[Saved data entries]
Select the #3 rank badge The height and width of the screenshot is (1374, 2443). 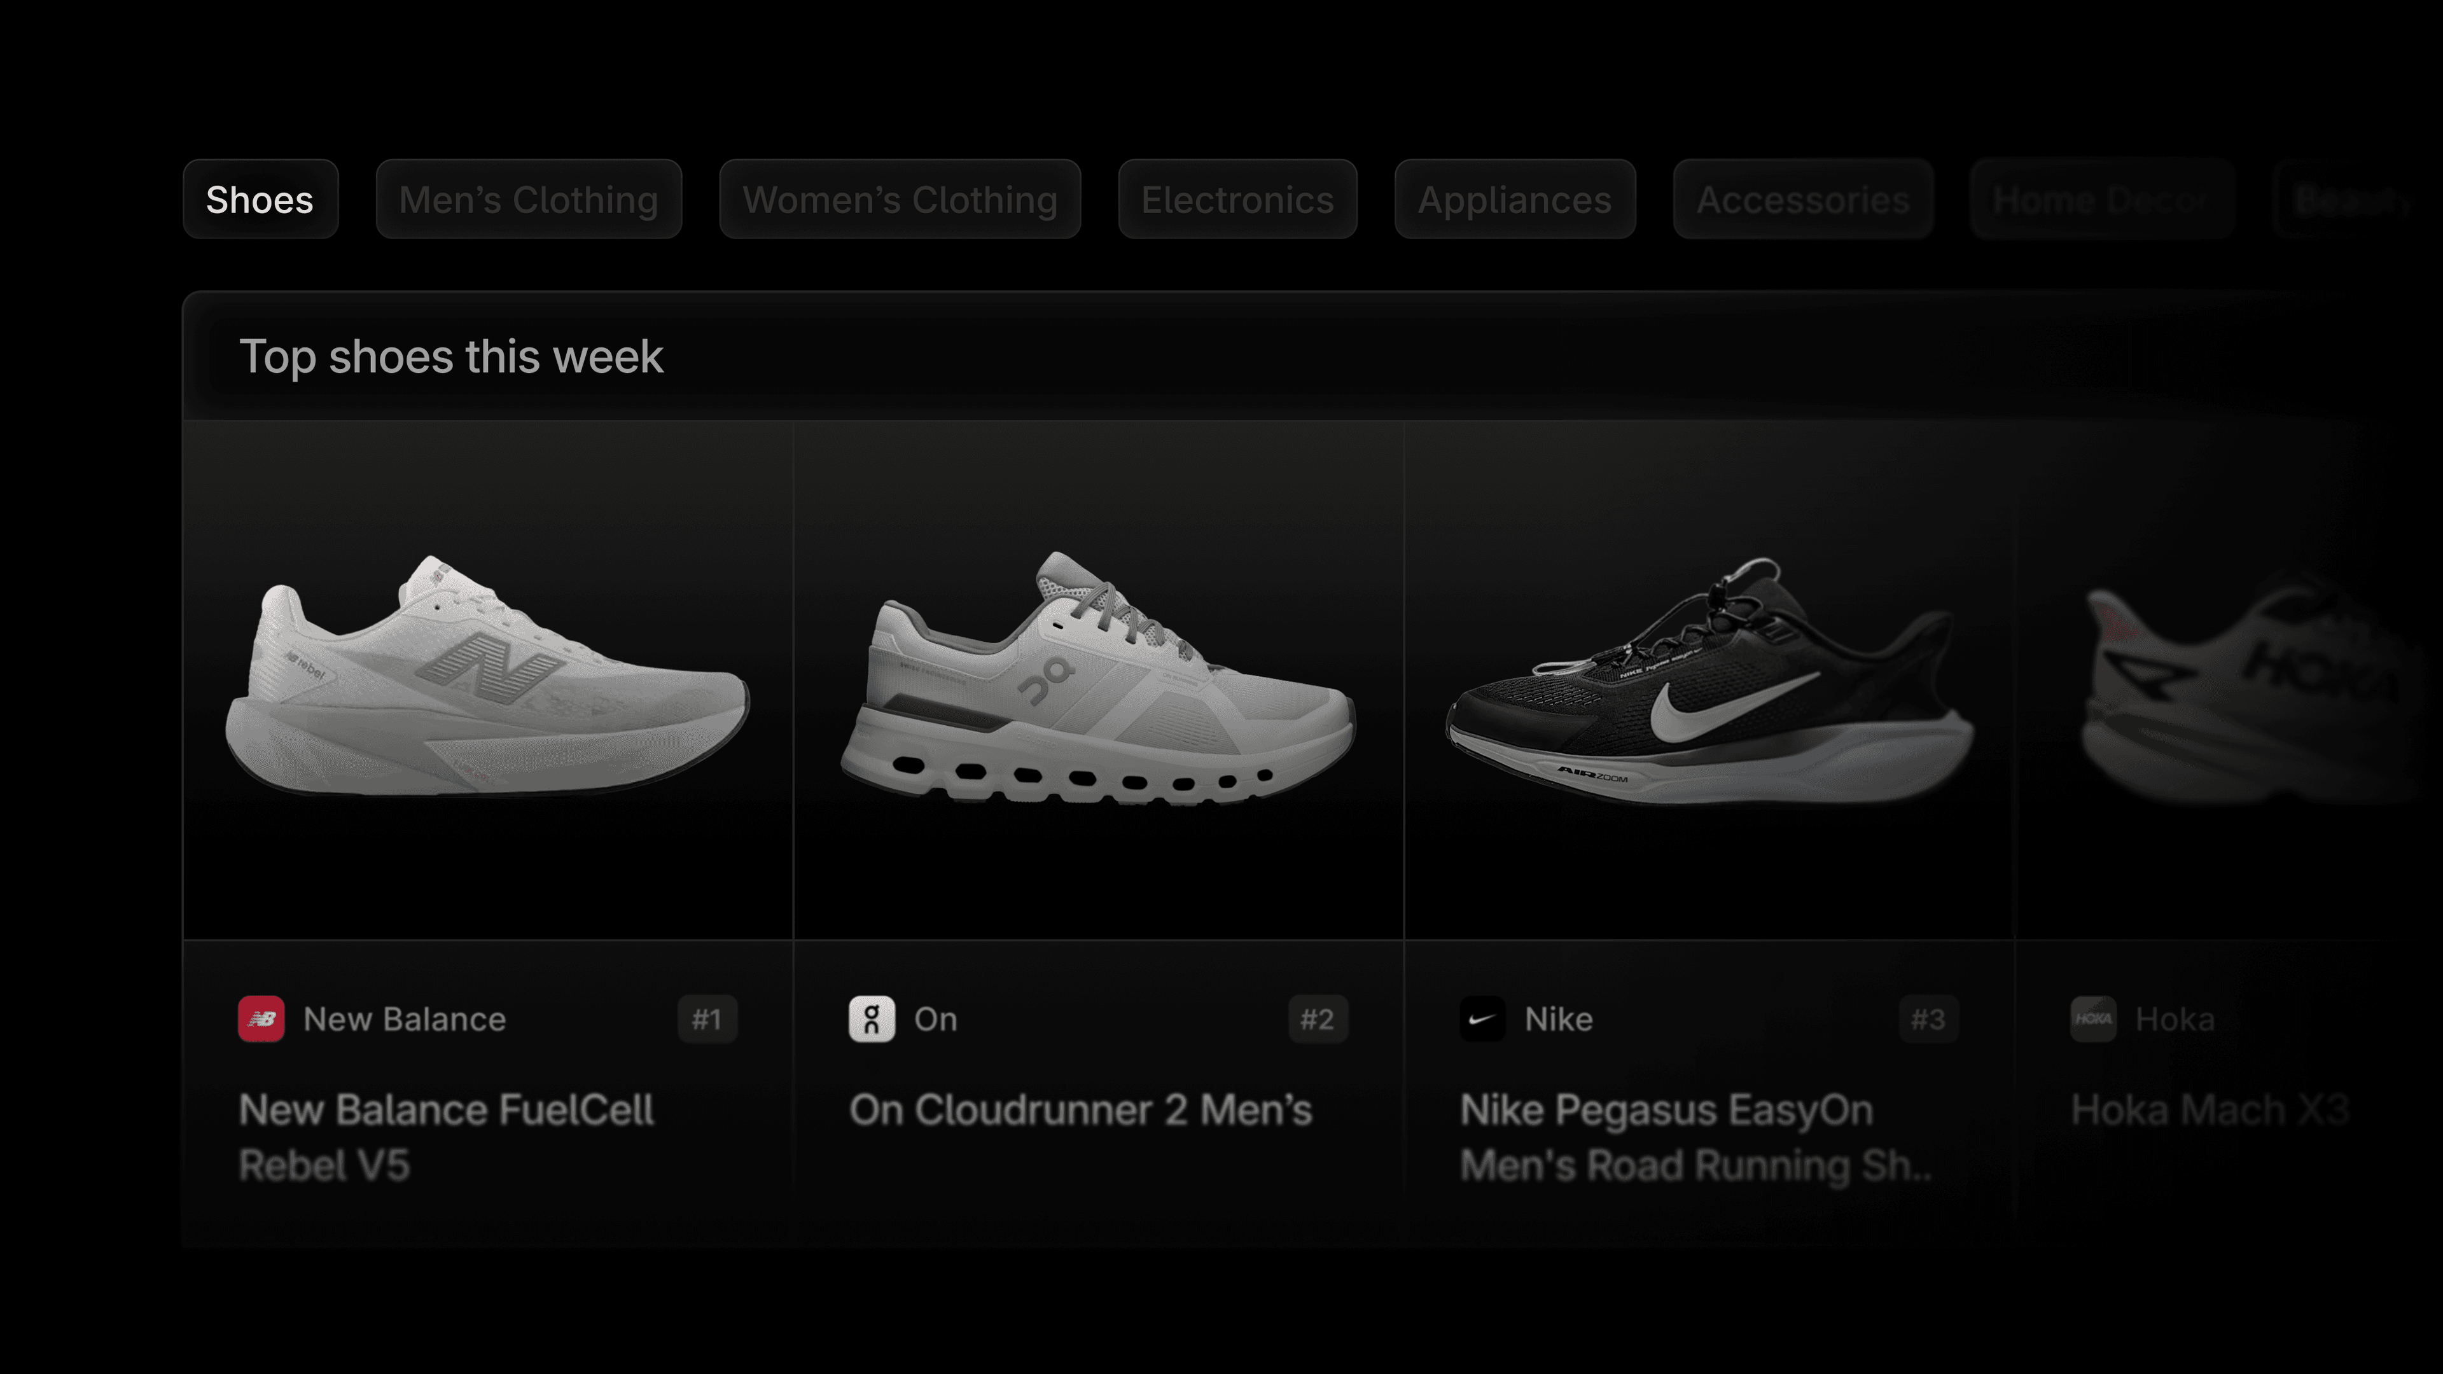tap(1929, 1019)
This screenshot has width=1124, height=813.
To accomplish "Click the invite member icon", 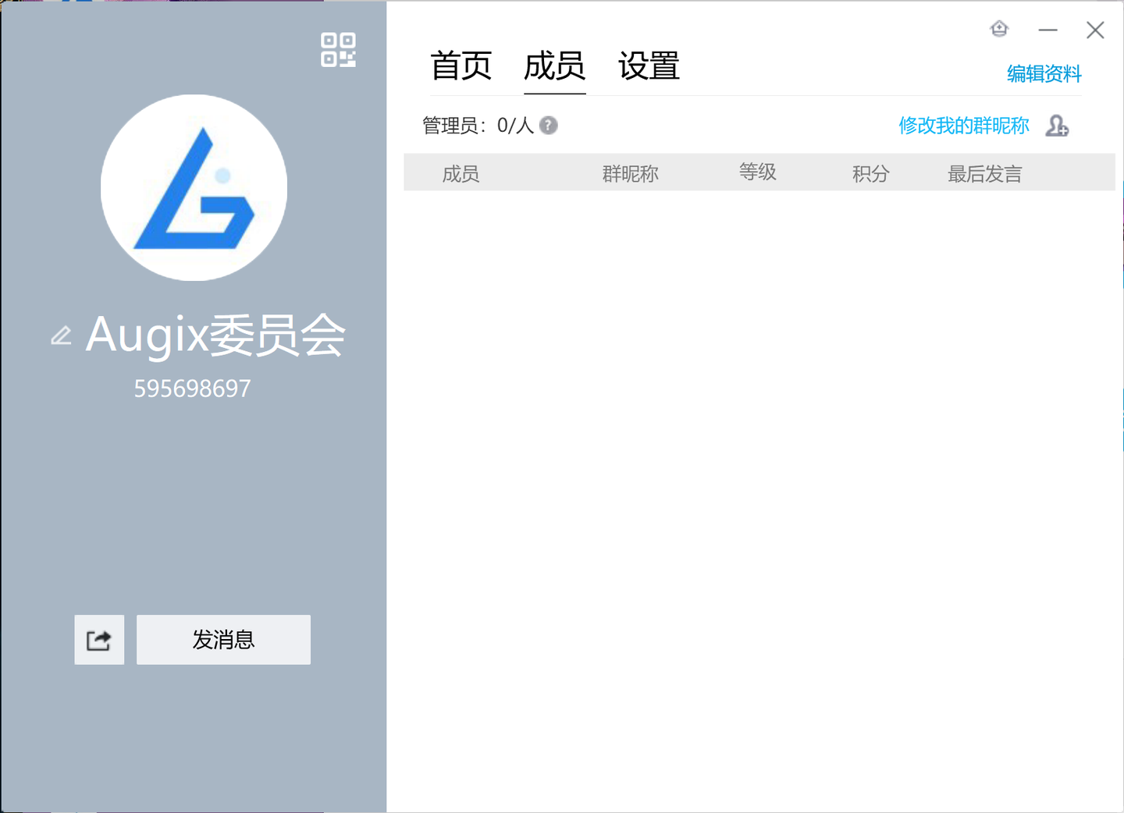I will point(1057,126).
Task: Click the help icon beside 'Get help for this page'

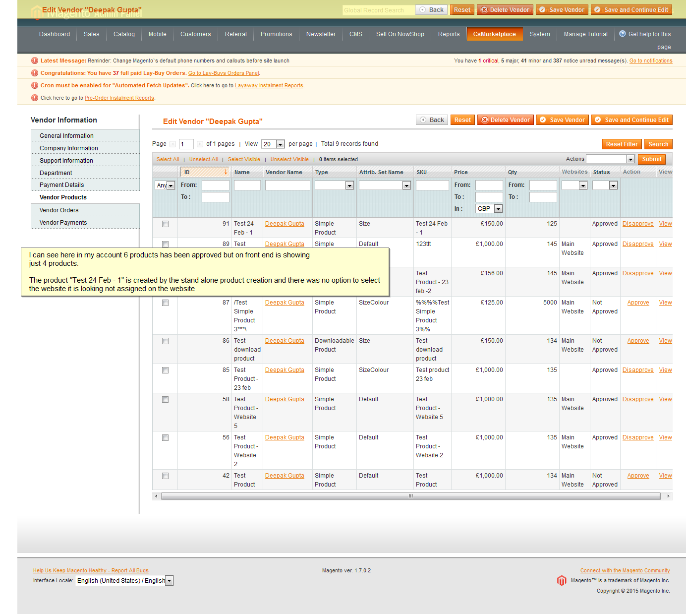Action: point(623,34)
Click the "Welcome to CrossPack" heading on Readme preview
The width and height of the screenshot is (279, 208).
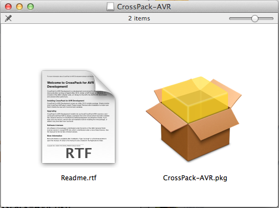[x=70, y=84]
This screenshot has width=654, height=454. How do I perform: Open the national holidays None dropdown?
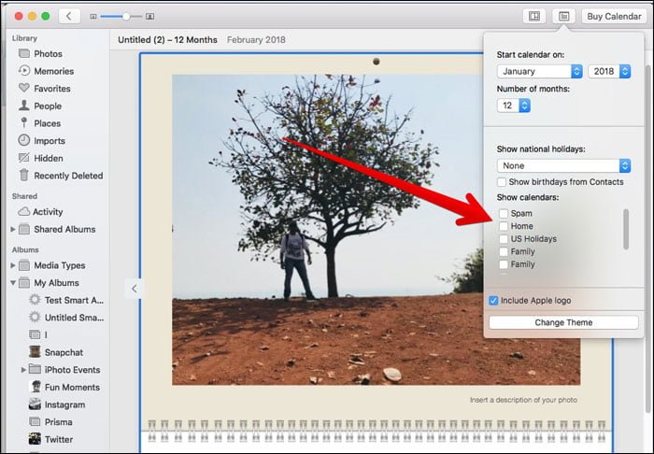563,166
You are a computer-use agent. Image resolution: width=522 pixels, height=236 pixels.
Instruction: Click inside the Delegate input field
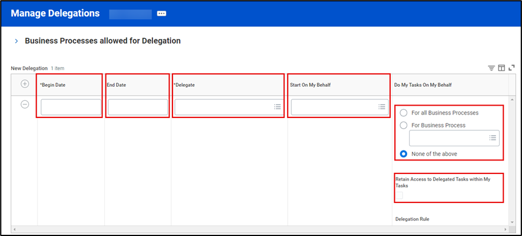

### What to do
Please transcribe exactly the lines from the one containing "The width and" through the last line of the records above, both included, and leave out every picture.

### Answer
The width and height of the screenshot is (279, 208).
[x=70, y=84]
This screenshot has width=654, height=454. How do I perform: Open the national holidays None dropdown?
563,166
You are a computer-use agent. Image resolution: width=522 pixels, height=236 pixels.
Instruction: Click inside the Delegate input field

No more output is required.